■ TRABAJO PEDIDO:
**1.** Resume en dos oraciones el texto sobre la recuperación y la amistad.
**2.** Ofrece una continuación del texto sobre la recuperación y la amistad a partir de su última oración.

■ BLOQUE DE TEXTO:
::::::::::

Han pasado tres larguísimos años. Paradoja perversa, vivía tan rápido que mi cuerpo me frenó en seco y ahora voy arrastrando la vida y recuperando poco a poco la movilidad de mis miembros. Quedo con amigas, cerca de casa. Eso algunas veces, otras vienen a verme y toman café, charlamos, me miran con cara de lástima unas, de asombro por mi fortaleza, otras y otros. Algunas me han dejado a mitad de camino cuando más las necesitaba, pero tengo una amiga morena que escribe y que me ha dicho que eso suele pasar mucho. Que ella también se sintió abandonada cuando más necesitó de los otros. Me dijo que hay que ser un puto cobarde para dejar de lado a un amigo que ha sufrido, que es mejor olvidar y mirar hacia adelante porque quien actúa de ese modo no era amigo y es mejor haberse dado cuenta a tiempo. Se llama Nely y ha sido todo un descubrimiento. Tiene los ovarios bien puestos.

::::::::::

[Entradas de datos recopiladas]

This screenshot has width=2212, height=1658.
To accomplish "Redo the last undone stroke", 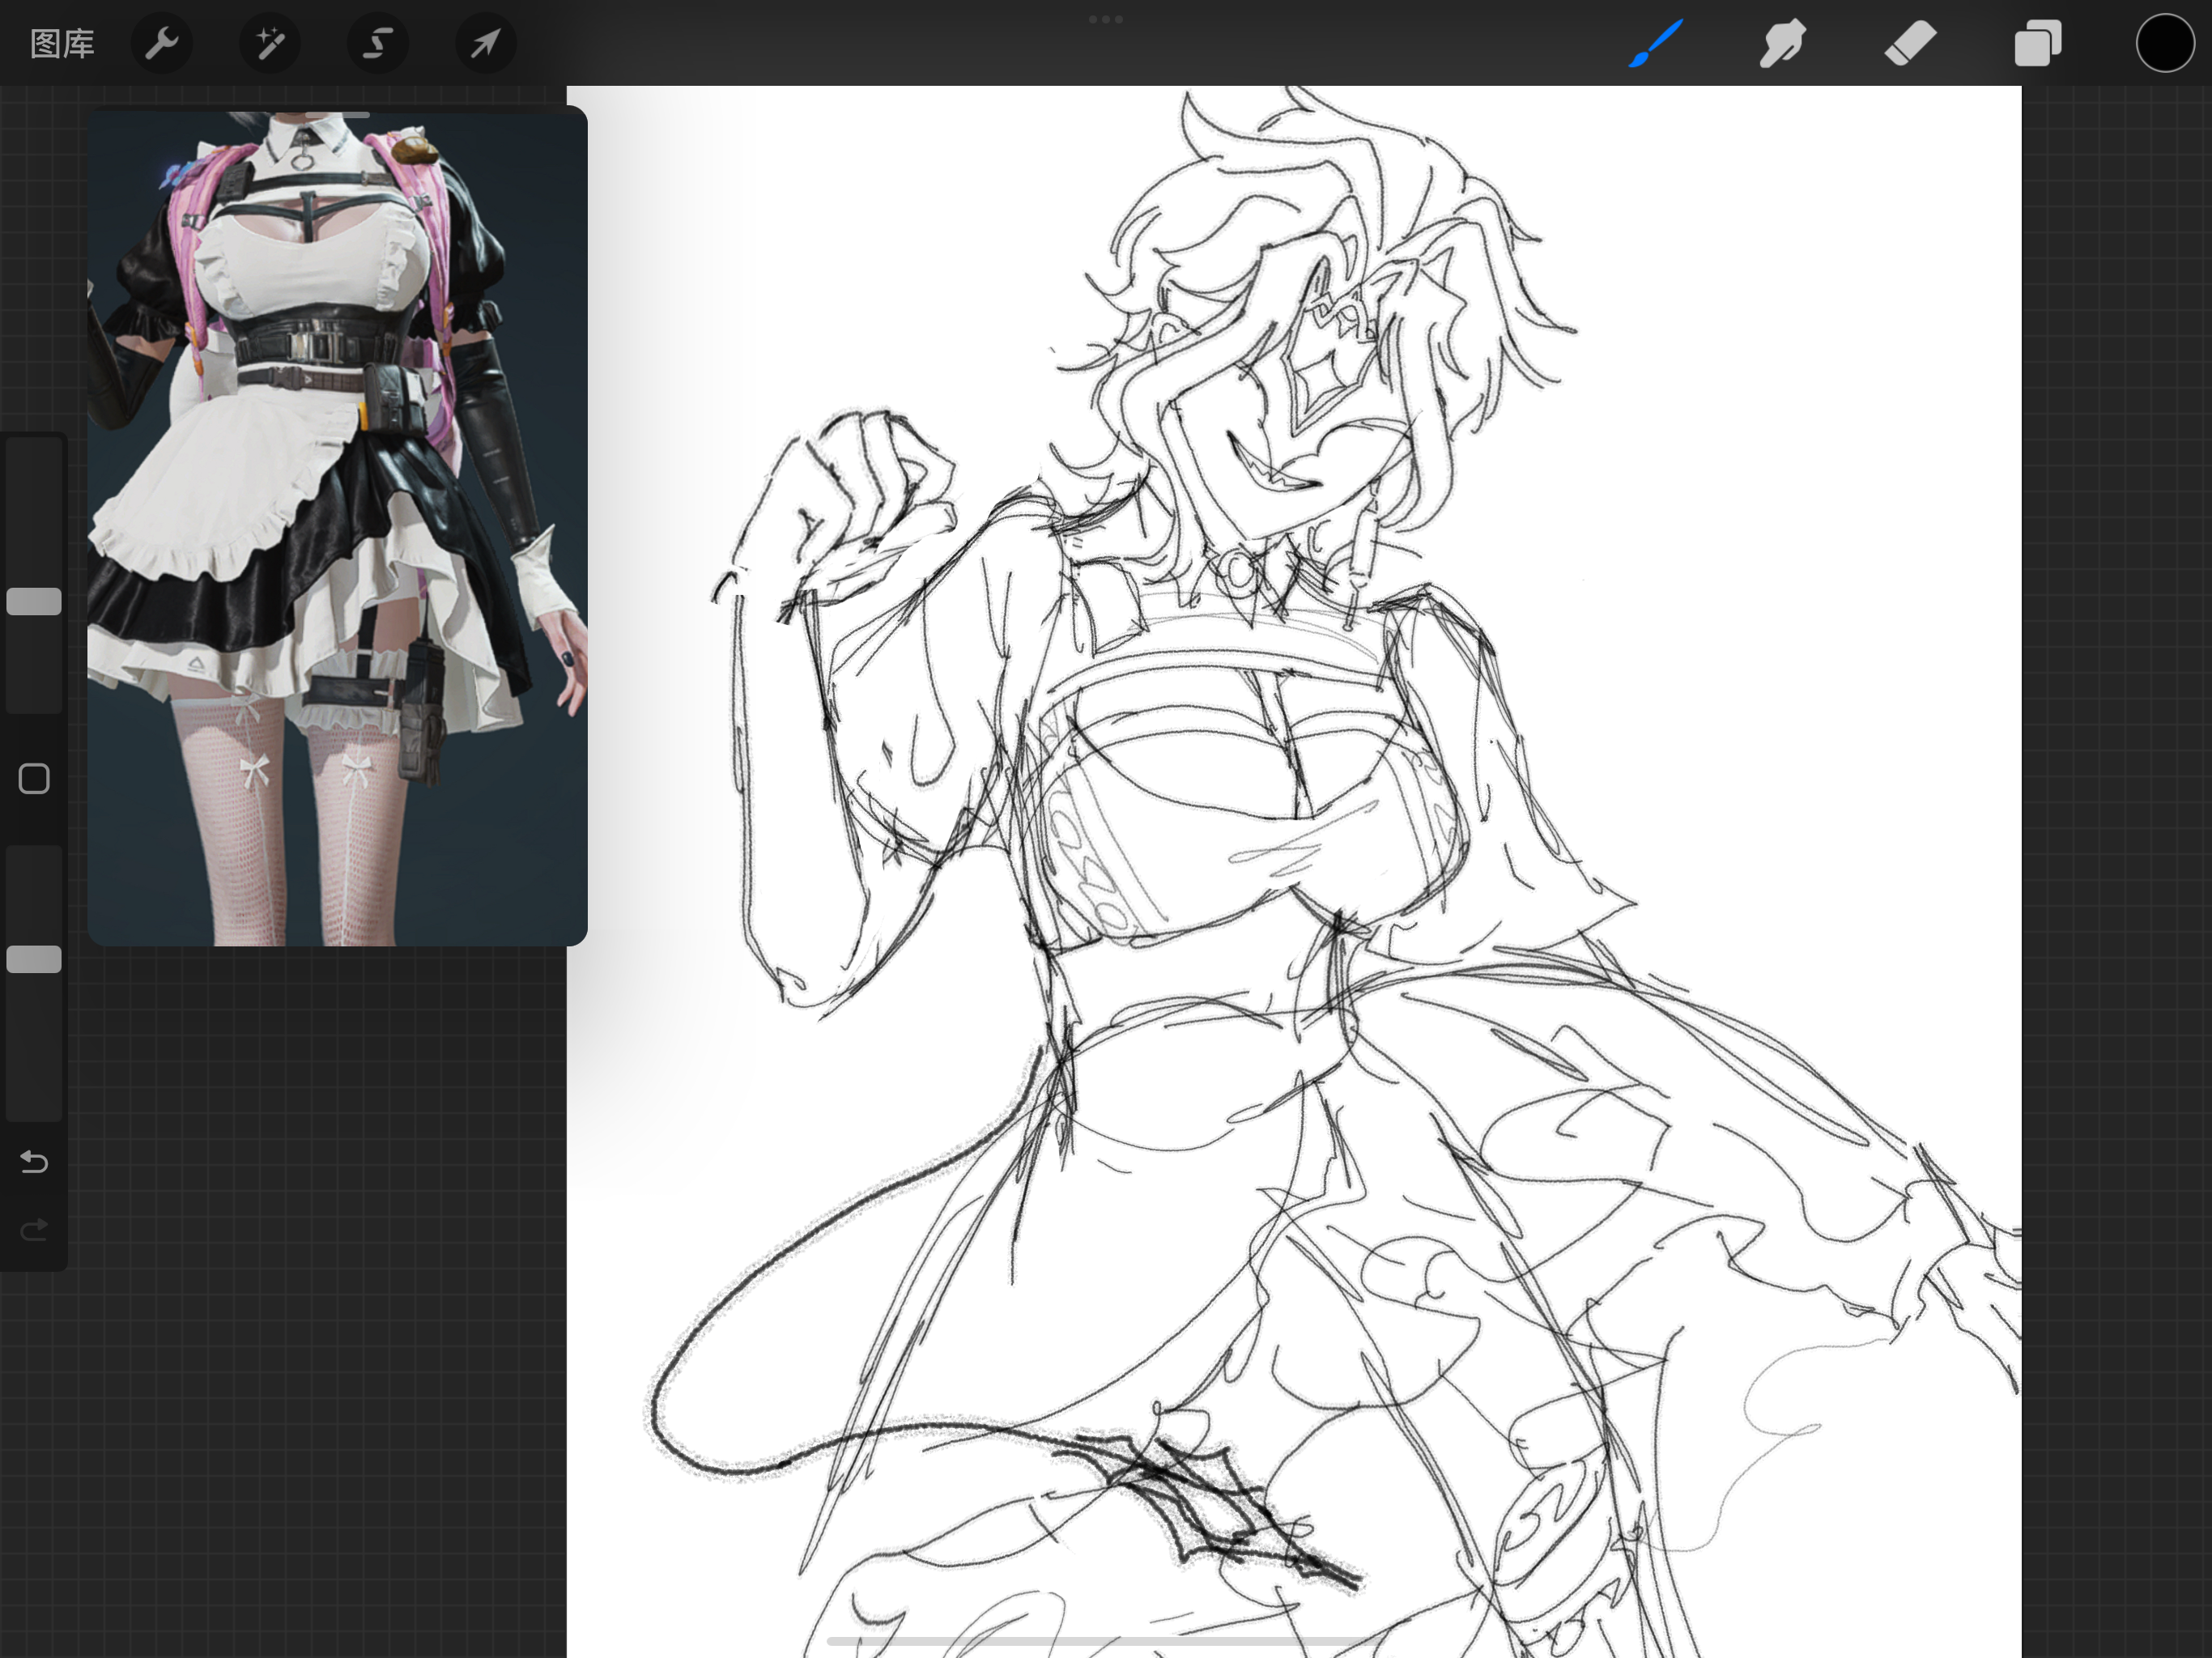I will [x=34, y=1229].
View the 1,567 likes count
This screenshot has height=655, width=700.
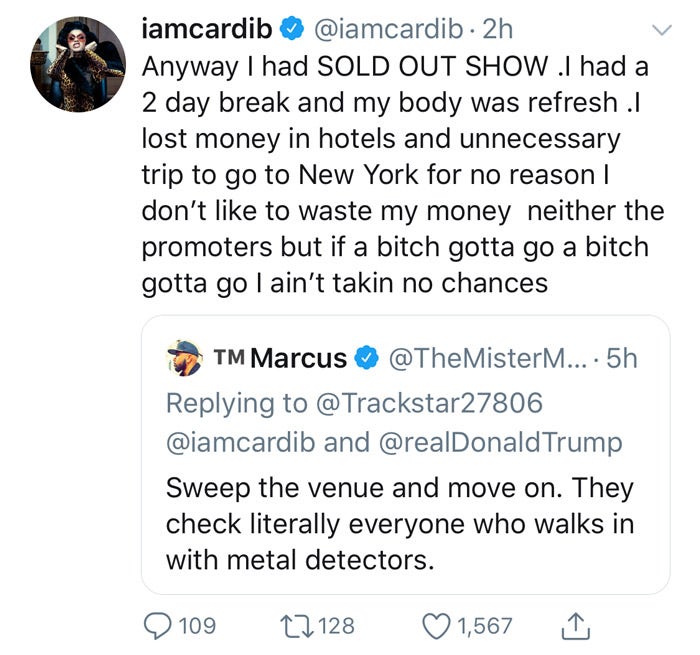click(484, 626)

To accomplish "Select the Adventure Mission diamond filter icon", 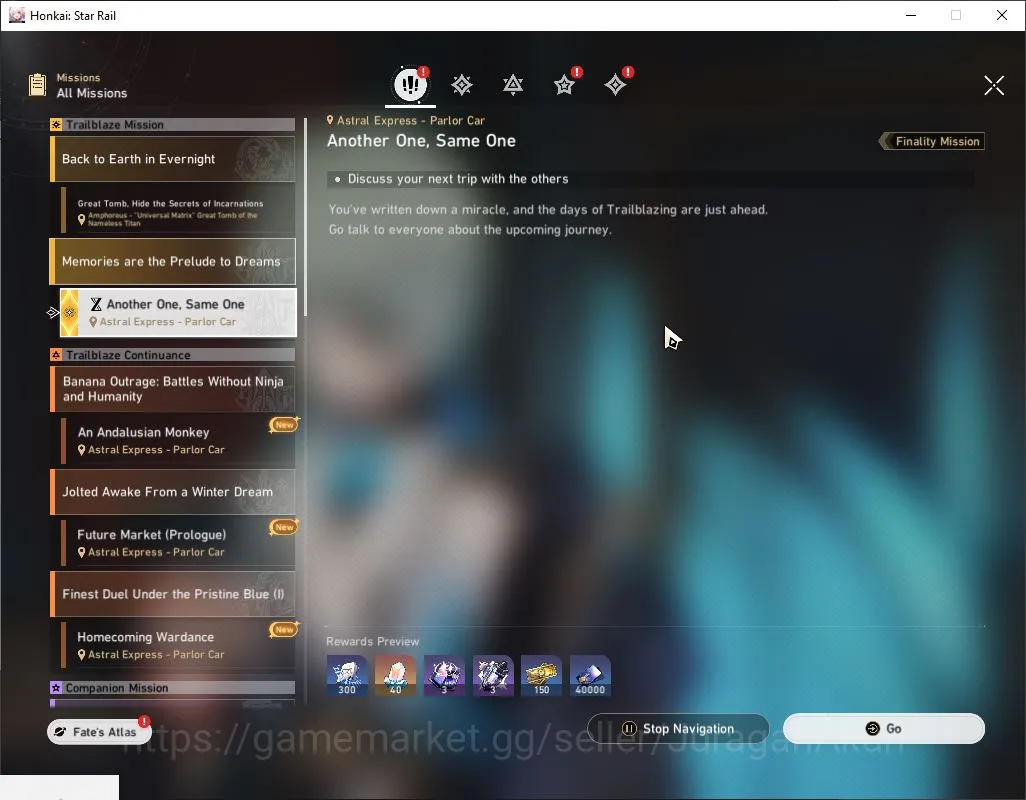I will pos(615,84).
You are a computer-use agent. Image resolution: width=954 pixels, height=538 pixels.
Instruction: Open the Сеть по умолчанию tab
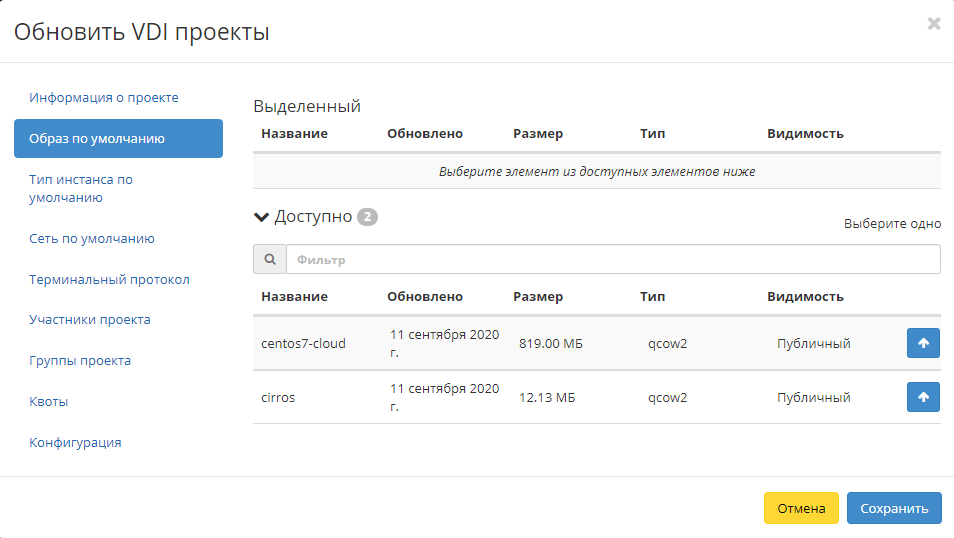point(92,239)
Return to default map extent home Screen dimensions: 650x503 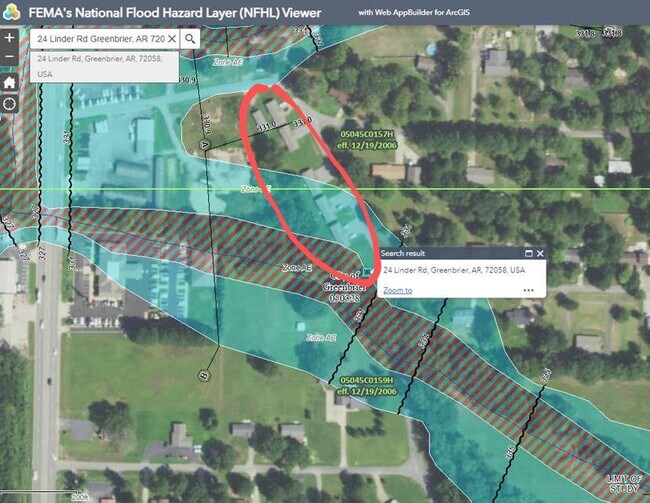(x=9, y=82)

::::::::::

■ TUS RESPUESTAS:
**1.** Tras tres años en los que su propio cuerpo frenó en seco una vida demasiado rápida, la voz narradora recupera poco a poco la movilidad y se ve con amistades que la miran con lástima o con asombro por su fortaleza. Algunas amigas la dejaron a mitad de camino cuando más las necesitaba, y Nely, una amiga que escribe, le dijo que eso suele pasar y que quien actúa así no era amigo, por lo que es mejor olvidar y mirar hacia adelante.

**2.**
Estuve un tiempo en el Instituto Guttmann (Badalona), hospital de referencia para el tratamiento médico-quirúrgico y la rehabilitación integral de personas afectadas por una lesión medular, un daño cerebral adquirido u otra discapacidad de origen neurológico. Fue muy duro. Mis manos y mis pies fueron los de mi madre, ella me aportaba una serenidad y una seguridad que no habría podido hallar en ninguna otra persona. Pero quiero dar las gracias a todos y cada uno de los que estuvieron ese tiempo a mi lado, a los pies de la cama, en la rehabilitación, dura y penosa, y en la distancia, con sus mensajes y llamadas llenas de un inmenso cariño sincero, de ese que sabes que no es impostado, que es del de verdad. Por eso tengo la sana obligación de dar las gracias, uno por uno, a todos ellos. En primer lugar, a mis padres, mi sostén y mi apoyo, a mi hermano Hugo, a Nico, Lope, Rodrigo, Diego, Paula, Lola, Ángela, Juan, Carlos, Arturo, Iván, Miguel y Dochi.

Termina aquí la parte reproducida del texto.